Meet Augustynolophus morrisi. Like all hadrosaurs, which are duck-billed dinosaurs, he was a vegetarian and was one of the few species of dinosaur to chew his food.
The herbivorous reptile was last seen around California anywhere from 100 to 66 million years ago, during the Late Cretaceous period.
He's back thanks, in part, to former law student Misha Tsukerman, who in 2016 reached out to paleontologists seeking nominations for the state dinosaur.
Assemblymember Richard H. Bloom of Santa Monica introduced AB 1540, which was co-authored by Anna Caballero of central California and Reggie Jones-Sawyer of South L.A.
Augustynolophus even has his own Twitter feed.
Augustynolophus was a fairly large dinosaur, standing about 10 feet tall and running 30 feet long from its head to the tip of its tail.
Scientists don't know much more about Augustynolophus. Only two known fossil specimens of the species have been found — and both were discovered in California.
Bones from Augustynolophus morrisi were first discovered in 1939 in the Moreno Formation, located in the Panoche Hills of western Fresno County. The second specimen was found a few years later in nearby San Benito County.
You can see these fossils at the Natural History Museum of Los Angeles, where they're currently on display in the Dinosaur Hall.

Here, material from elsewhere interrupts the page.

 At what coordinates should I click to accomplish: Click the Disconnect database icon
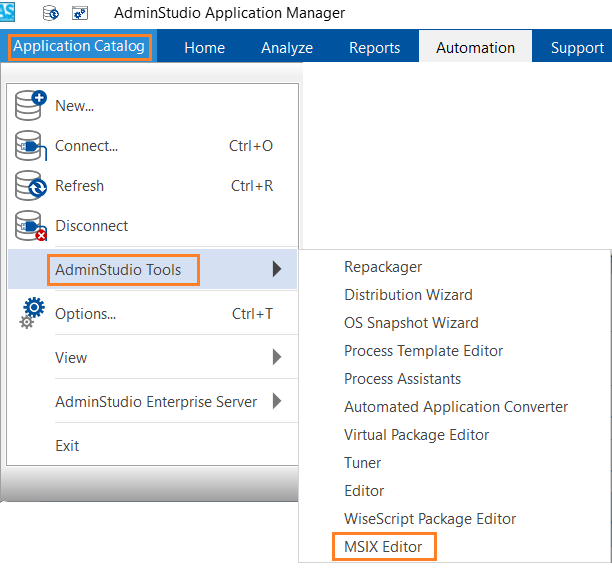[31, 226]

Augustynolophus lived during the late Cretaceous period, which ended when a catastrophic event wiped out dinosaurs, along with most of the planet's animal and plant life. Scientists think an asteroid struck Earth — and Augustynolophus morrisi might have been around to see it.
The dinosaur gets its name from Gretchen Augustyn, matriarch of a family that has supported the Los Angeles County Museum, and from paleontologist William Morris.
No word on whether we can expect to see California's state dinosaur in the official state fabric, denim.